From this module, you should now understand:

### ❌ LLM Limitations We Observed:
1. **Knowledge Cutoff**: Cannot answer questions about recent events
2. **Hallucinations**: May provide confident but incorrect answers
3. **No Domain Knowledge**: Cannot access company-specific information
4. **Generic Responses**: Provides general answers without specific context

### ✅ RAG Benefits We Demonstrated:
1. **Accurate Information**: Answers based on provided context
2. **Domain-Specific**: Can access and use company knowledge
3. **Grounded Responses**: Explicitly tells you when information isn't available
4. **Improved Accuracy**: Significantly better performance on domain-specific questions

### 🔄 RAG Workflow:
1. **User Question** → 2. **Retrieve Relevant Docs** → 3. **Augment Prompt** → 4. **Generate Response** → 5. **Grounded Answer**

## 🎯 Next Steps

In the next modules, we'll dive deeper into each component of the RAG system:
- **Module 2**: How to load and process different types of documents
- **Module 3**: Strategies for breaking documents into chunks
- **Module 4**: Understanding embedding models for semantic search
- And much more!

The simple RAG we built here is just the beginning.

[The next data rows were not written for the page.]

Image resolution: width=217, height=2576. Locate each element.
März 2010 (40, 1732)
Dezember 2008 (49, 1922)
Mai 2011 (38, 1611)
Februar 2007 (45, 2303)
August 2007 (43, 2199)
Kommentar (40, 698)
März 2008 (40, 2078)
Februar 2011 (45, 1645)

Real-world RAG systems are much more sophisticated and powerful!

## 🤔 Discussion Questions

1. In which scenarios would you prefer a standard LLM over RAG?
2. What types of company data would be most valuable to include in a RAG system?
3. How might RAG help with compliance and audit requirements?
4. What are potential challenges with implementing RAG in a large organization?

## 📝 Optional Exercise

Try creating your own knowledge base for a fictional company or organization and test the RAG system with domain-specific questions!